Across all the entries, tally the lines holding the word "computer", and give the number by itself.

====== Data ======

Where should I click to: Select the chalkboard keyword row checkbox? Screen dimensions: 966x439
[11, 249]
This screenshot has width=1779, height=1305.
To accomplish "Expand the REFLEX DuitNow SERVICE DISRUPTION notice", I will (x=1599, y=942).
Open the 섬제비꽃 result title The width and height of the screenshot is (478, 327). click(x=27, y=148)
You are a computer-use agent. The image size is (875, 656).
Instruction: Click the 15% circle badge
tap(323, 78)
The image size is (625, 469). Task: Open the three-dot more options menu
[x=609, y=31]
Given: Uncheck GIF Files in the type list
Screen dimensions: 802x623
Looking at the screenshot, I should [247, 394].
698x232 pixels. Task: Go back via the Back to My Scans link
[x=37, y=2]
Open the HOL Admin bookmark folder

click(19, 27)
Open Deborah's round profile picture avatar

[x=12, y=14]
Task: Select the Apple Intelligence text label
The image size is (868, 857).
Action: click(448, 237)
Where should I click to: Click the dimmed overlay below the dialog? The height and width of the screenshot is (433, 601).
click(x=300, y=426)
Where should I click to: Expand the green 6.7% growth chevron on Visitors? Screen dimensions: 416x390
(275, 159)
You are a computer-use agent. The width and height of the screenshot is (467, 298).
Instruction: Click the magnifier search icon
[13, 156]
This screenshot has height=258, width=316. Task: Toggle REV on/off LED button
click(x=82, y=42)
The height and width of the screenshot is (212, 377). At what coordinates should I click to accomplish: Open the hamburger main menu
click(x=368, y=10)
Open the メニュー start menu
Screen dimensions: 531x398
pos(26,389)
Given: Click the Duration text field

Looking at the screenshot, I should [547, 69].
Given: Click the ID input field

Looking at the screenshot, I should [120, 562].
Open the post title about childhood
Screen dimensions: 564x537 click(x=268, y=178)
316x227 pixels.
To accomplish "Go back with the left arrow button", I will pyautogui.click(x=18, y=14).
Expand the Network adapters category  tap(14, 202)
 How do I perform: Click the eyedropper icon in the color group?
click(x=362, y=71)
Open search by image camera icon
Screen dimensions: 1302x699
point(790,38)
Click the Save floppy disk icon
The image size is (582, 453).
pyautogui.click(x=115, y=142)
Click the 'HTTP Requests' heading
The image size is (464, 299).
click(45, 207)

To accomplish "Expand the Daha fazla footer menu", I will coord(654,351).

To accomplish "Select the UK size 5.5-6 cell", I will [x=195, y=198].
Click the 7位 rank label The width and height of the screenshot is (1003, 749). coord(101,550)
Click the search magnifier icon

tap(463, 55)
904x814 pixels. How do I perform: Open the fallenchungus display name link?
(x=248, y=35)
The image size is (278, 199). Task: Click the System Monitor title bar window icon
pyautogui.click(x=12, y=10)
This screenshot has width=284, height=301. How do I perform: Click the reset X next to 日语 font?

======

#### Reply:
2